Гитлер (вздрогнув). Не слишком ли вы самоуверенны, господин физиономист?
Крупп. А что касается надежды, то ее в меня вселило не ваше воркование, а тот самый мрачный взгляд. Я достаточно ясно выражаюсь?
Гитлер. Господин Крупп!
Крупп. Вот такие дела, Адольф. Приближается буря. Ее не избежать. Вершины гор уже окутаны густым туманом, горные пастбища потемнели. Бедные овечки беспокоятся, блеют: «Бе-е-е, бе-е-е». Овчарки возбужденно лают, гонят стадо в загон… А в это время вы… Как бы это сказать… Вы ощущаете себя не той мощной бурей, а всего лишь лихорадочно мечущейся овчаркой. Отсюда и компромисс с Ремом. С этой овцой.
Гитлер. Это Рем-то овца? Слышал бы он…
Крупп. Ну, пусть не овца. Но сознание у него овечье, стадное. Или я не прав? И когда вы смотрели Рему вслед, ваше потемневшее лицо напоминало не овечью и даже не овчарочью морду – это была сама буря, ну а если и не буря, то, во всяком случае, первое ее дуновение, черное и обжигающее. Предвестие бури, которая вот-вот окрасит горные пики лиловым сиянием молний, заставит затрепетать от громовых ударов весь мир, а живую человеческую душу мгновенным электрическим разрядом обратит в кучку пепла.
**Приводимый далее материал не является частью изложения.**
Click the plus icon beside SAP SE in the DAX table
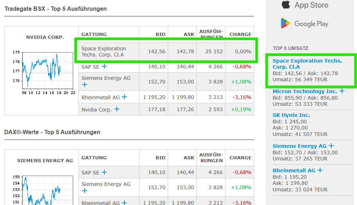Image resolution: width=357 pixels, height=205 pixels. pyautogui.click(x=104, y=172)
Неужто вы сами этого не ощутили?
Гитлер. Я ощутил страх. Смятение. Глубокую грусть. Вот и все.
Крупп. Что ж, человеку не следует стыдиться естественных человеческих чувств, даже если этот человек – рейхсканцлер. Но когда диапазон обычных человеческих чувств беспредельно увеличивается, они вырастают до размеров природного явления и становятся самим Провидением. Если вы вспомните историю, то увидите, что людей, которым удалось этого достичь, можно пересчитать по пальцам.
Гитлер. Вы говорите об истории человечества?
Крупп. Да, поскольку об истории богов мне ничего не известно. Зато я разбираюсь в железе. И должен сказать вам, Адольф, что на моих заводах метаморфоза, о которой я говорю, свершается каждый день и каждую ночь. Пройдя сквозь огненную бурю в три тысячи градусов по Фаренгейту, железная руда превращается в чугун. В нечто качественно новое.
Гитлер. Я подумаю над вашими словами, господин Крупп.
Они уходят со сцены. Некоторое время спустя с противоположной стороны быстро, словно убегая от кого-то, на сцену выходит Рем. Следом за ним появляется Штрассер.
Рем. Ну что вы ко мне прилипли?! По-моему, я ясно дал понять, что не желаю с вами разговаривать.
Штрассер. Это я понял. Да и не я один. Все знают, что мы друг с другом не разговариваем. Рем – правый, Штрассер – левый, они – кошка с собакой и все такое. Если Рем со Штрассером встречаются на людях, то воротят рожу друг от друга. Сторонятся один другого, будто заразы боятся… Все эти разговоры мне известны, так что можете не утруждаться. Но именно поэтому – да, именно поэтому – нам непременно нужно потолковать.
Рем. Вы опоздали на завтрак к рейхсканцлеру. Он уже удалился в рабочий кабинет. Неплохо бы извиниться, а?
Штрассер. Бросьте, Рем. Сейчас не до дворцовых реверансов.
Рем. Ну и черт с вами, поступайте как знаете.
Штрассер. Да, я буду поступать как знаю. (Садится в кресло.) Присядьте-ка.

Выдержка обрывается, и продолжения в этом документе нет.